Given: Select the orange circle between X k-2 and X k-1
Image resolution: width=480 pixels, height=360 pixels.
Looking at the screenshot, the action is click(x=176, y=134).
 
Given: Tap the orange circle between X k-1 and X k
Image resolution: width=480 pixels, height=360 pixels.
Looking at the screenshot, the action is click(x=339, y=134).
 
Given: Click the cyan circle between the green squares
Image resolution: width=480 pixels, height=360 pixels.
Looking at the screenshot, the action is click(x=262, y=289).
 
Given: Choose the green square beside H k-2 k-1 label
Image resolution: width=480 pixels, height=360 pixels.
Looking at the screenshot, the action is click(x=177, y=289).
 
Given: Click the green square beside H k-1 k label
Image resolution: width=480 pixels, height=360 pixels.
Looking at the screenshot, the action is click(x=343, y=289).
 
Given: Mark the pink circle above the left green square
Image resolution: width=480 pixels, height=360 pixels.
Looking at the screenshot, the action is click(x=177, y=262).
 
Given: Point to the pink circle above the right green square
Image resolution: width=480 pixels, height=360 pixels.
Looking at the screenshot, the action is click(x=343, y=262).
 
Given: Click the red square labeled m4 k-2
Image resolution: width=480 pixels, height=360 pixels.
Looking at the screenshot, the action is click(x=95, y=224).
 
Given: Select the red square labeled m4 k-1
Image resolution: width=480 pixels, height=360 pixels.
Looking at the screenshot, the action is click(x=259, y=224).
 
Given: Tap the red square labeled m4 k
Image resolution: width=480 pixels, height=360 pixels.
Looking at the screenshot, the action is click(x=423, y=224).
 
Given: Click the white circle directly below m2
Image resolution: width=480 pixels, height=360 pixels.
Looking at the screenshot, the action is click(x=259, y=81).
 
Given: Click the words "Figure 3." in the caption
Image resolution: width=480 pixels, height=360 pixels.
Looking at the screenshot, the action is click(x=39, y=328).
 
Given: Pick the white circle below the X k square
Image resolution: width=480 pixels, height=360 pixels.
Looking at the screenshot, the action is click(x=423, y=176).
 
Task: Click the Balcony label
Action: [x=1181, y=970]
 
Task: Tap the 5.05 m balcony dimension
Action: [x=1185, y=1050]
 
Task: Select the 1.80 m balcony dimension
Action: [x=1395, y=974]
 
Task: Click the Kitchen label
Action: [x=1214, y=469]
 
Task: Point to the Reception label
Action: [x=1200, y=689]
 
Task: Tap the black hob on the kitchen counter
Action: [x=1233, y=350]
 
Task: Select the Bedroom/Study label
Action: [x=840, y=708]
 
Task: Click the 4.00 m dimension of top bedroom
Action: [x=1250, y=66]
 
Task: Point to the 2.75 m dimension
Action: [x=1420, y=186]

**ARBEITSAUFTRAG**
Sämtliche obigen Zeilen als nummerierte Liste ausgeben und Leerzeilen dabei weglassen.

**SCHRIFTLICHE ANTWORT**
1. Given: Select the orange circle between X k-2 and X k-1
2. Image resolution: width=480 pixels, height=360 pixels.
3. Looking at the screenshot, the action is click(x=176, y=134).
4. Given: Tap the orange circle between X k-1 and X k
5. Image resolution: width=480 pixels, height=360 pixels.
6. Looking at the screenshot, the action is click(x=339, y=134).
7. Given: Click the cyan circle between the green squares
8. Image resolution: width=480 pixels, height=360 pixels.
9. Looking at the screenshot, the action is click(x=262, y=289).
10. Given: Choose the green square beside H k-2 k-1 label
11. Image resolution: width=480 pixels, height=360 pixels.
12. Looking at the screenshot, the action is click(x=177, y=289).
13. Given: Click the green square beside H k-1 k label
14. Image resolution: width=480 pixels, height=360 pixels.
15. Looking at the screenshot, the action is click(x=343, y=289).
16. Given: Mark the pink circle above the left green square
17. Image resolution: width=480 pixels, height=360 pixels.
18. Looking at the screenshot, the action is click(x=177, y=262).
19. Given: Point to the pink circle above the right green square
20. Image resolution: width=480 pixels, height=360 pixels.
21. Looking at the screenshot, the action is click(x=343, y=262).
22. Given: Click the red square labeled m4 k-2
23. Image resolution: width=480 pixels, height=360 pixels.
24. Looking at the screenshot, the action is click(x=95, y=224).
25. Given: Select the red square labeled m4 k-1
26. Image resolution: width=480 pixels, height=360 pixels.
27. Looking at the screenshot, the action is click(x=259, y=224).
28. Given: Tap the red square labeled m4 k
29. Image resolution: width=480 pixels, height=360 pixels.
30. Looking at the screenshot, the action is click(x=423, y=224).
31. Given: Click the white circle directly below m2
32. Image resolution: width=480 pixels, height=360 pixels.
33. Looking at the screenshot, the action is click(x=259, y=81).
34. Given: Click the words "Figure 3." in the caption
35. Image resolution: width=480 pixels, height=360 pixels.
36. Looking at the screenshot, the action is click(x=39, y=328).
37. Given: Pick the white circle below the X k square
38. Image resolution: width=480 pixels, height=360 pixels.
39. Looking at the screenshot, the action is click(x=423, y=176).
40. Task: Click the Balcony label
41. Action: [x=1181, y=970]
42. Task: Tap the 5.05 m balcony dimension
43. Action: [x=1185, y=1050]
44. Task: Select the 1.80 m balcony dimension
45. Action: [x=1395, y=974]
46. Task: Click the Kitchen label
47. Action: [x=1214, y=469]
48. Task: Point to the Reception label
49. Action: [x=1200, y=689]
50. Task: Tap the black hob on the kitchen counter
51. Action: [x=1233, y=350]
52. Task: Select the Bedroom/Study label
53. Action: [x=840, y=708]
54. Task: Click the 4.00 m dimension of top bedroom
55. Action: [x=1250, y=66]
56. Task: Point to the 2.75 m dimension
57. Action: [x=1420, y=186]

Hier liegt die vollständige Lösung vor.